** DATA PROVIDED follows **

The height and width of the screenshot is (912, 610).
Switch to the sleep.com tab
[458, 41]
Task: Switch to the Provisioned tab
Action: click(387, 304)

** End of DATA PROVIDED **

> _DIRECTIONS_: Write the records out again so that each one matches the original exactly.

> _OUTPUT OF THE EXERCISE_:
The height and width of the screenshot is (912, 610).
Switch to the sleep.com tab
[458, 41]
Task: Switch to the Provisioned tab
Action: click(387, 304)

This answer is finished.